Ghana’s plan fits squarely into that trend, but with one added element: the elimination of the visa fee for African applicants. That makes the free e-visa more than a technical upgrade. It changes the cost of entry as well as the method.
The launch date gives the policy a built-in political message. Africa Day, observed every year on May 25, marks a moment associated with continental solidarity, and Mahama chose that date to start a program aimed directly at easing movement among Africans.
That symbolism may help Ghana project itself as a front-runner on mobility within Africa. Yet the administration has also framed the policy in concrete terms, arguing that easier movement should support business deals, investment, tourism, and everyday travel for families and professionals.
Pressure will now fall on the rollout of the digital platform promised in the coming weeks. The government has said the system will carry the screening needed to handle larger numbers of visitors while protecting national security.
Ghana Immigration Service is expected to oversee the e-visa rollout and the border controls that go with it. The agency’s role places it at the center of a policy that the government sees as both a test of state capacity and a public statement about Ghana’s place in Africa.
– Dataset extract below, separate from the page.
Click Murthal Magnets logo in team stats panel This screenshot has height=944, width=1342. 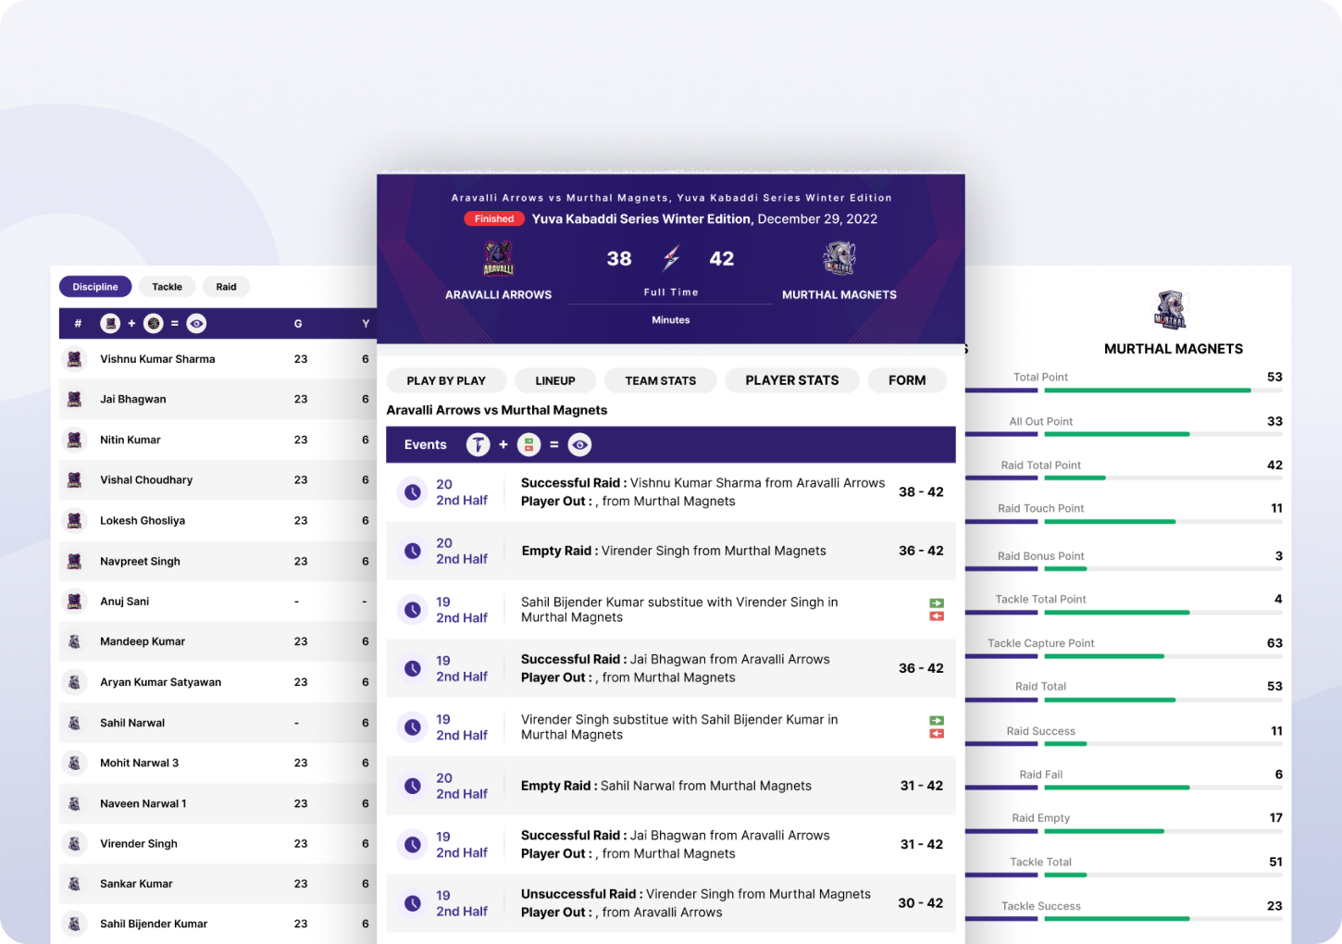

For Mahama, the announcement also closes a political loop left open by the unfulfilled 2024 pledge. By giving the measure a start date and embedding it in a digital process, his administration has moved beyond the earlier declaration and put implementation on the calendar.
Whether judged as a trade measure, a diplomatic signal or a Pan-African gesture, the decision changes how African travelers will enter Ghana from May 25, 2026. “Africans travelling to Ghana will receive their e-visas online free of charge,” Mahama said, tying the country’s next border shift to Africa Day and a wider vision of movement across the continent.